## PROBLEM
Your job is to copy every record exactly.

## SOURCE DATA
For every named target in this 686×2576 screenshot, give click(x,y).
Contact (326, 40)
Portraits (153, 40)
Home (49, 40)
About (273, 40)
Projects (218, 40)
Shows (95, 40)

## EXERCISE ANSWER
For every named target in this 686×2576 screenshot, give click(x,y).
Contact (326, 40)
Portraits (153, 40)
Home (49, 40)
About (273, 40)
Projects (218, 40)
Shows (95, 40)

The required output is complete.